The USD/CAD pair is experiencing a consolidation phase in the mid-1.3300s during the early hours of Monday’s Asian session. The Loonie pair had fallen the most in five weeks the previous day, owing to a strong Canada jobs report that joined upbeat prices of WTI crude oil, Canada’s key export. However, WTI crude oil continued to rise, and the Loonie pair is portraying a mixed sentiment ahead of the key US Consumer Price Index (CPI) data.
Canada’s Strong Jobs Report
Canada’s Net Change in Employment grew to 150K in January, far exceeding the expected 15K and the prior 69.2K (revised). Additionally, the Unemployment Rate reprinted 5.0% versus the 5.1% expected, indicating a robust labor market. However, the firmer Canada jobs report makes it challenging for the Bank of Canada (BoC) to pause its rate hike trajectory, as signaled by the dovish comments from BoC Governor Tiff Macklem, which in turn favored USD/CAD bears.
WTI Crude Oil Prices Rise
WTI crude oil refreshed its monthly high to $80.48, amid markets chatters that Russia will cut its Oil output by 500,000 barrels in March to counter European sanctions. This rise in crude oil prices is a positive sign for the Canadian economy, as it is the country’s primary export. However, it is also a factor contributing to the mixed sentiment in the Loonie pair.

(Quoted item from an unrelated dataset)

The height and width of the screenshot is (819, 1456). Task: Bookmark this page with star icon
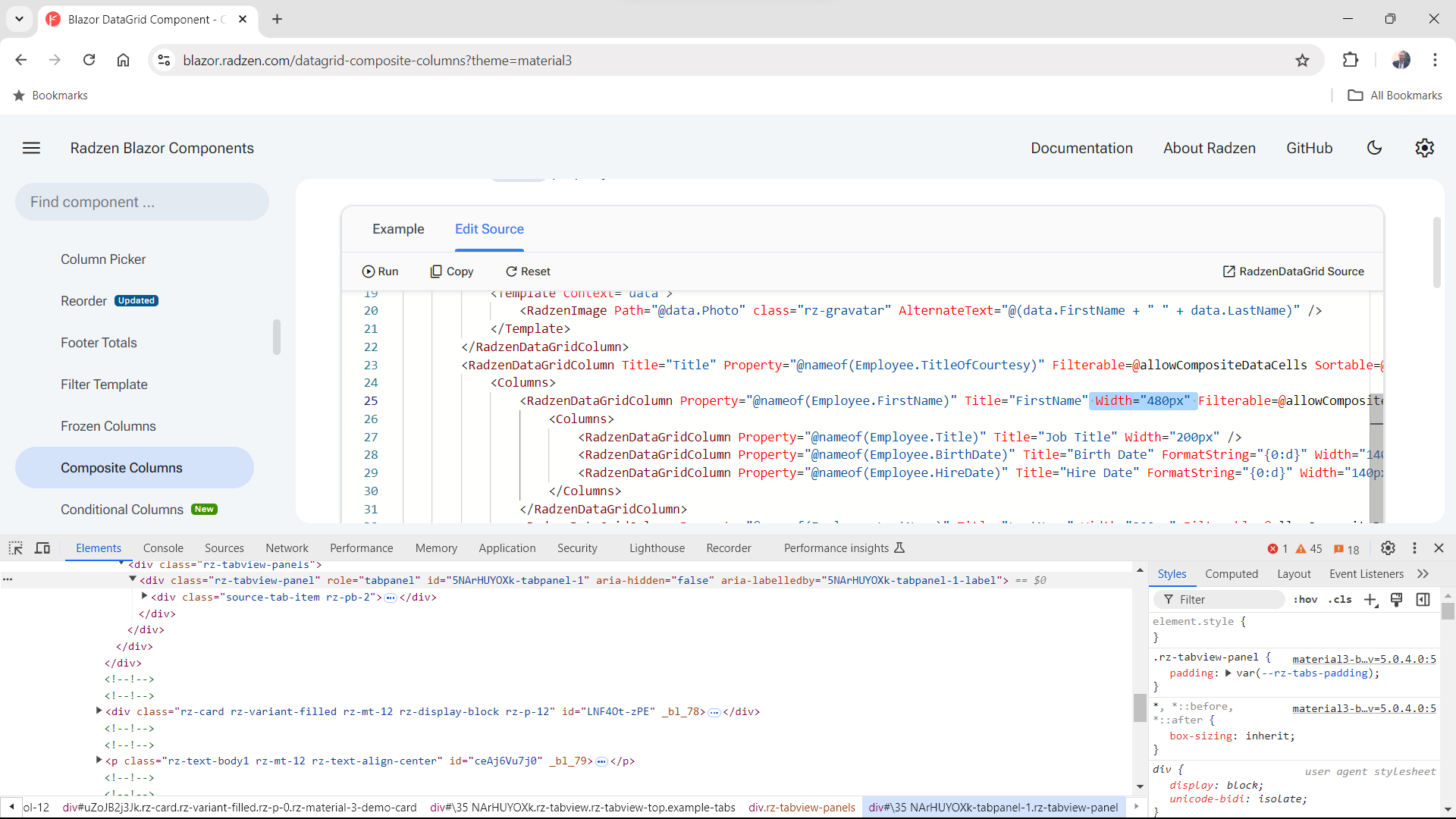1302,60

US Consumer Sentiment and CPI Data
The preliminary readings of the US University of Michigan (UoM) Consumer Sentiment for February rose to 66.4 versus 65.0 expected and 64.9 prior. However, the year-ahead inflation expectations rebounded to 4.2% this month, from 3.9% in January and 4.4% in December. This could indicate that the US inflation may be on the rise. Furthermore, the US Bureau of Labor Statistics announced on Friday that it revised the monthly Consumer Price Index (CPI) for December to +0.1% from -0.1%, based on updated seasonal adjustment factors. This brings the focus to Tuesday’s US CPI data for January, which could have a significant impact on the Loonie pair.

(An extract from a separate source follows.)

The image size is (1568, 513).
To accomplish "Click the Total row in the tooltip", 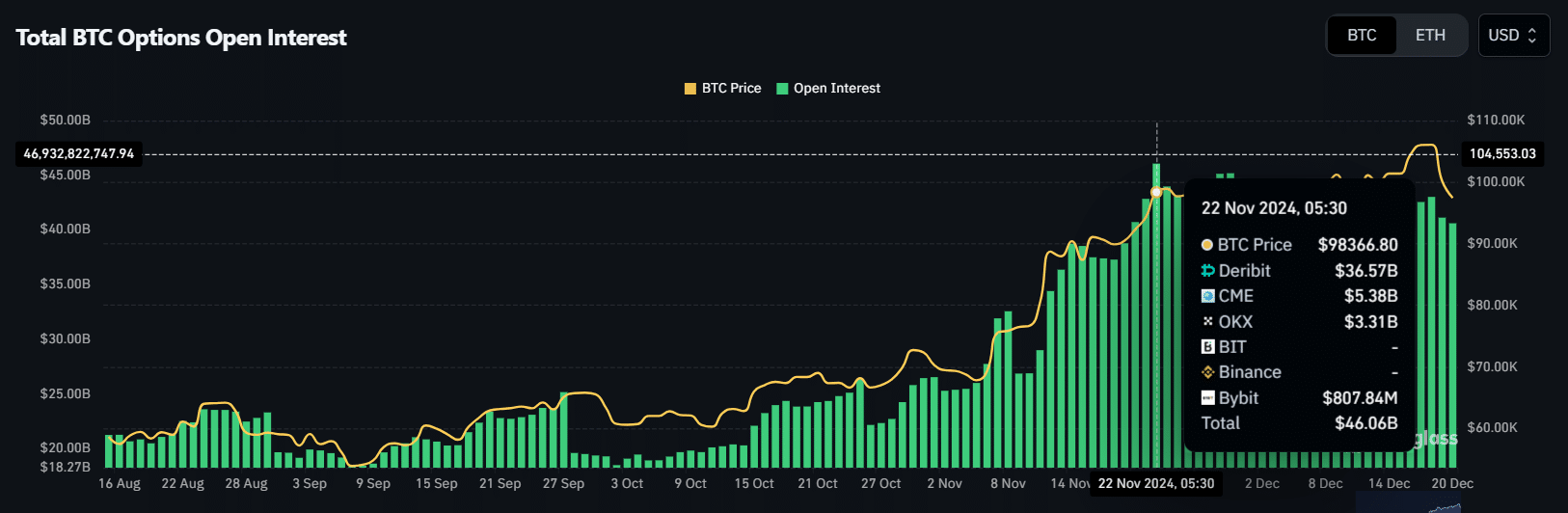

US-China Tussles and Fed Policy Talks
Recently mixed comments from Richmond Federal Reserve (Fed) President Thomas Barkin and the US-China tussles over the ‘unidentified’ objects seem to challenge the sentiment and favor the US Dollar (USD) due to its haven appeal. Additionally, the traders should pay attention to the risk catalysts ahead of Tuesday’s US CPI, especially due to the policy pivot talks at the Fed.
According to technical analysis, the USD/CAD bears are off the table unless breaking a convergence of the three-month-old ascending trend line and a 200-day Exponential Moving Average (EMA), around 1.3270 by the press time.

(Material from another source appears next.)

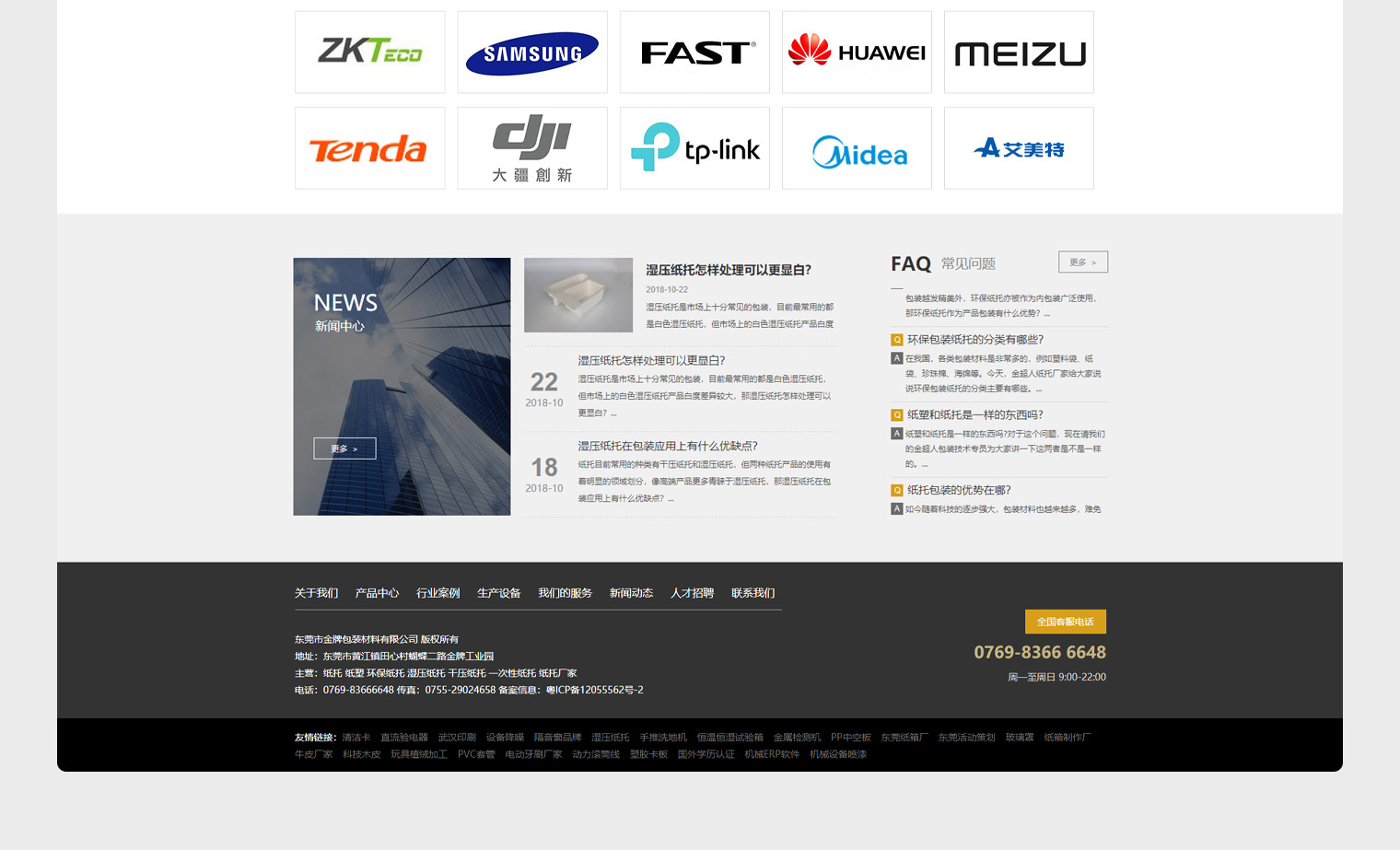Viewport: 1400px width, 850px height.
Task: Open the news article dated 18 2018-10
Action: (x=667, y=446)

In conclusion, the USD/CAD pair is seeing a mixed sentiment with factors such as the strong Canada jobs report, the rise in WTI crude oil prices, and the upcoming US CPI data. While the Loonie pair may consolidate for now, the focus will shift to Tuesday’s US CPI data and the risk catalysts ahead of it. Additionally, technical analysis suggests that USD/CAD bears will remain off the table unless certain support levels are broken.